Kasich talks about “people in the shadows” but he’s put more of them there
The main reason so many falsely view John Kasich as a moderate is because he expanded Medicaid. Too many fail to understand that he maintains he will repeal Obamacare if elected.
The Medicaid expansion provided Ohio with billions of dollars, and that new money helped pay for Kasich’s new tax cuts for the rich.
Under his tenure, unemployment has gone down in Ohio but poverty has gone up. In seven Ohio cities, at least one out of every four people live in poverty. And in three cities – Youngstown, Dayton and Cleveland – more than half the children live in poverty. In fact, there are 53,000 more Ohio children living in poverty in Ohio than during the height of the recession in 2008.

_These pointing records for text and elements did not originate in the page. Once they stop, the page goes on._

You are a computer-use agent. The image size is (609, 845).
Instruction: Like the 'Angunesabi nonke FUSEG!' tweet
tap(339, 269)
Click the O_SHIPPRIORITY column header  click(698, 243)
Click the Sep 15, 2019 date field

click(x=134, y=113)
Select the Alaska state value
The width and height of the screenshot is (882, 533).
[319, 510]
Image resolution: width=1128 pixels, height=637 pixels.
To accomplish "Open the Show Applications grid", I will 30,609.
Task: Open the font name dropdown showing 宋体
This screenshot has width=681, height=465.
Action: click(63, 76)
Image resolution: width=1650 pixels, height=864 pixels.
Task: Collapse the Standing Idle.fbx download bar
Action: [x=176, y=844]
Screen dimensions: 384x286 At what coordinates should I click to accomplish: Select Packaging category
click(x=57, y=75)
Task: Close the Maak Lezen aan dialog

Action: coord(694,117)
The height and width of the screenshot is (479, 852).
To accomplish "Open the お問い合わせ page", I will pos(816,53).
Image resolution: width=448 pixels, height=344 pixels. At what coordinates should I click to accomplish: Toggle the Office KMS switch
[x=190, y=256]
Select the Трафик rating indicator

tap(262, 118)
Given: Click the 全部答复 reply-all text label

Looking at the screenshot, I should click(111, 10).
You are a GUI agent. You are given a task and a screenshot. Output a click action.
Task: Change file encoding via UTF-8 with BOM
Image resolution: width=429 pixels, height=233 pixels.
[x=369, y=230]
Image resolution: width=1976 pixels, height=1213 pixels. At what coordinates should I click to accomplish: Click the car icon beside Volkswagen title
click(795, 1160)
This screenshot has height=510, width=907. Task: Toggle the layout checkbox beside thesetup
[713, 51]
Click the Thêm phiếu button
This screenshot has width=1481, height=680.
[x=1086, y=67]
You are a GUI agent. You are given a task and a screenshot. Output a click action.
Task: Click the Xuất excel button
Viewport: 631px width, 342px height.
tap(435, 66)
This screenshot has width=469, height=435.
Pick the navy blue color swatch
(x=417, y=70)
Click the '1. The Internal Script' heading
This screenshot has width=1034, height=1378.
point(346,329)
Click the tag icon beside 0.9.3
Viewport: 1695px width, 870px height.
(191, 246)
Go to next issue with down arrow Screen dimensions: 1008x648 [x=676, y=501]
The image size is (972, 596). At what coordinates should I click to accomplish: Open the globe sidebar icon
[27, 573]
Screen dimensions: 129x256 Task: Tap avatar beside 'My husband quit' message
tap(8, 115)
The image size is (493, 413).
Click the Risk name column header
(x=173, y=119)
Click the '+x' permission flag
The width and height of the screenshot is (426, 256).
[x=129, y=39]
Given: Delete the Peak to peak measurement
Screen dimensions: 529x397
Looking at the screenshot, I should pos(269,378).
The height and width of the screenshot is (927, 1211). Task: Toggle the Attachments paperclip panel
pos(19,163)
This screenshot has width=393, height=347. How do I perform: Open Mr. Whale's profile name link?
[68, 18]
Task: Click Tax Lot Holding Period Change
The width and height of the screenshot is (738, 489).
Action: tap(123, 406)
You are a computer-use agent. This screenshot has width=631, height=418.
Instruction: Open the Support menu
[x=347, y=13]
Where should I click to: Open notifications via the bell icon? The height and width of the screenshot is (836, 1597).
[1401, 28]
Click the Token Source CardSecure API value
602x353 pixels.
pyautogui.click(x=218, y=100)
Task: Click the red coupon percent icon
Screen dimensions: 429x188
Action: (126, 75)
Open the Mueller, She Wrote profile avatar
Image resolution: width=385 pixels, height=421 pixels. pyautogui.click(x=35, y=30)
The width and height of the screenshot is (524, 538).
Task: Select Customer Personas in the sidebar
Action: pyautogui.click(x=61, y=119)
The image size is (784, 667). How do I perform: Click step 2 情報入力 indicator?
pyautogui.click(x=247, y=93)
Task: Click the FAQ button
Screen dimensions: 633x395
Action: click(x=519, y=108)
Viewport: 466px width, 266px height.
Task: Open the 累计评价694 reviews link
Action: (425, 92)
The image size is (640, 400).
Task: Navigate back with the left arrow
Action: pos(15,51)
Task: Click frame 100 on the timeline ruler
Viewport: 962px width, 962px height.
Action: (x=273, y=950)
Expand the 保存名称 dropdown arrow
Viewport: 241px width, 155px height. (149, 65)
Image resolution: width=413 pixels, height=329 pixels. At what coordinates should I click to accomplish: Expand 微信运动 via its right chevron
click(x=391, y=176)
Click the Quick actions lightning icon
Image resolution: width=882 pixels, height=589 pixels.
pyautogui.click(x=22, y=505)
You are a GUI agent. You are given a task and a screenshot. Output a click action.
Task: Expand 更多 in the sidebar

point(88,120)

While acting as if he cares about the poor, he’s consistently championed tax policies that give the richest Ohioans tax cuts and the bottom fifth tax hikes.
Kasich’s first budget, in 2011, cut funds to schools, local governments and health and human services while modifying or extending a dozen tax breaks for businesses, agriculture, and racetracks. He completely repealed Ohio’s estate tax, which affected only the top 8% of earners.
In 2013, Kasich was at it again, with a phased-in 10% income tax cut while increasing Ohio’s regressive sales tax. The result: The top 1 percent of Ohioans saw a $17,618 annual reduction in state taxes, while the bottom fifth pay $17 more, according to an analysis by Policy Matters Ohio.
Kasich’s 2015 budget resulted in an average annual tax break of $10,236 for those making $388,000 or more while the bottom 20 percent of taxpayers saw their taxes increase by an average of $20.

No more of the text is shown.